Thursday, July 10, 2008

Abundant need

So in my previous post, I was whining about wishing my life were different. And on some days that is so very true. But have you ever met someone who isn't like that? I mean, you meet them, and they tell you about their life and their pursuits and they love it. And you're sitting there almost wishing your life was like that. Wishing that you could say.. wow I love my life. And while you're thinking this, you wonder...mmm, maybe if my life resembled theirs, I would feel like that.

But what if, their lives, are filled with things you know to be destructive. Things you've been told your whole life to avoid. (namely, drugs, premartial sex and excessive alcohol) And because you want to follow the rules you've been given, to please God and family and expectations, you avoid these things.

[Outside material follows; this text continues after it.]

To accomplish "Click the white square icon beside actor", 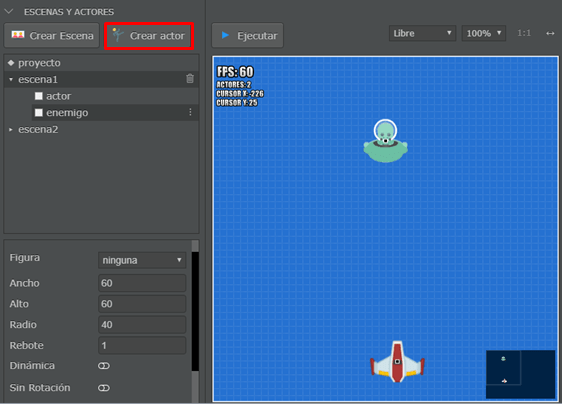I will click(39, 96).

And you fill your life with other good things, like books,and prayer and people and ministry and conversation and joy and laughter. And you know in theory, this is supposed to be it. This is supposed to be life abundant. Life so abundant that there's not room or need for those other destructive things.

And yet, life doesn't always feel abundant. And somedays, it seems the other people have it all figured out, and I'm left with mediocity and disgruntlement. Something has to be wrong with my focus. It's gotta be me. Life abundant is promised. Christ wants that for us. And He really does want me to stay away from self-destructive behavior.

I really must be looking in the wrong direction...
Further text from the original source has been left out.